- [TASK]:
Begin your transcription at the line containing "Image resolution: width=1263" and continue it, word for word, to the final line below. Include only those lines and skip the pictures.
※ ※ ※
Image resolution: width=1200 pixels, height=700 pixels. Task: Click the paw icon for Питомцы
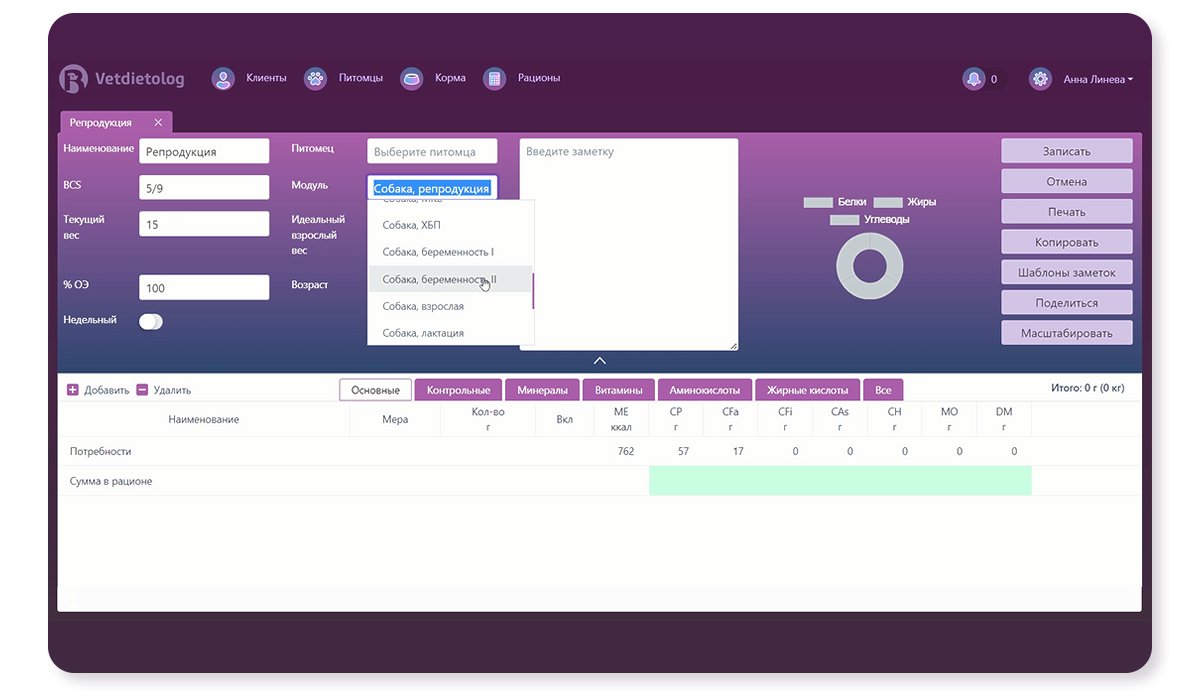point(315,79)
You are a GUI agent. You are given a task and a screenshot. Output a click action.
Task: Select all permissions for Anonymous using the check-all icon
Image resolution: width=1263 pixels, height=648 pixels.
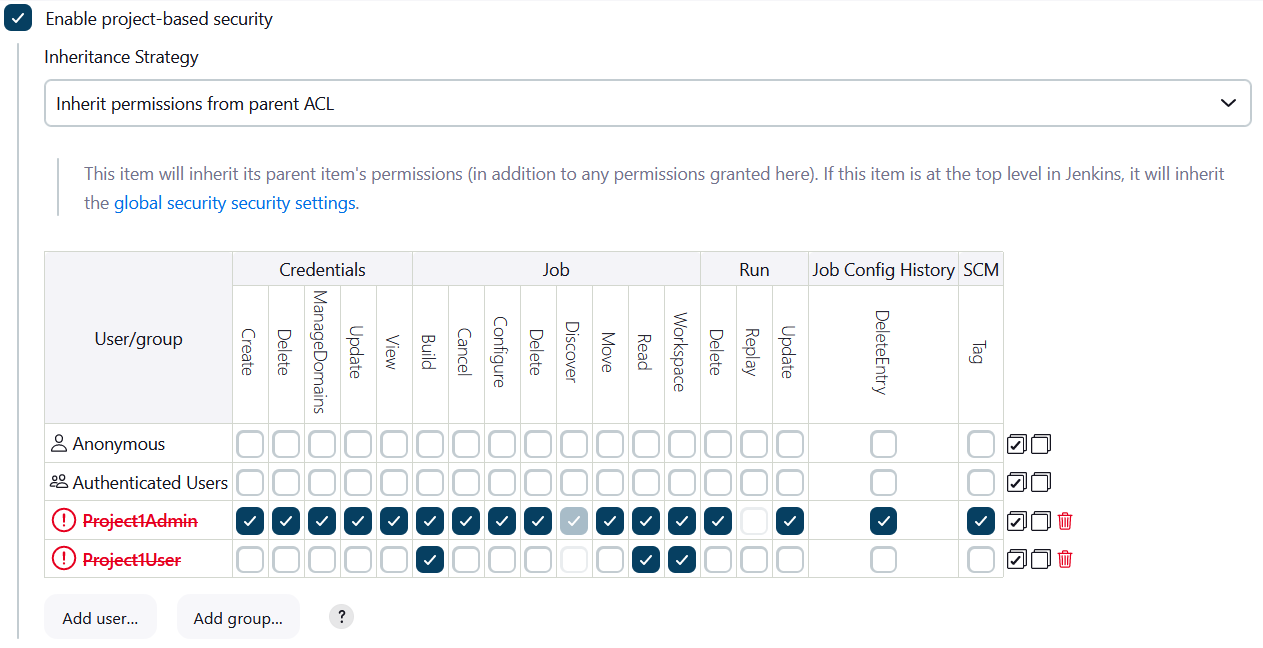[x=1017, y=443]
※ ※ ※
- [RESULT OF THIS TASK]:
Image resolution: width=1263 pixels, height=648 pixels.
[x=1017, y=443]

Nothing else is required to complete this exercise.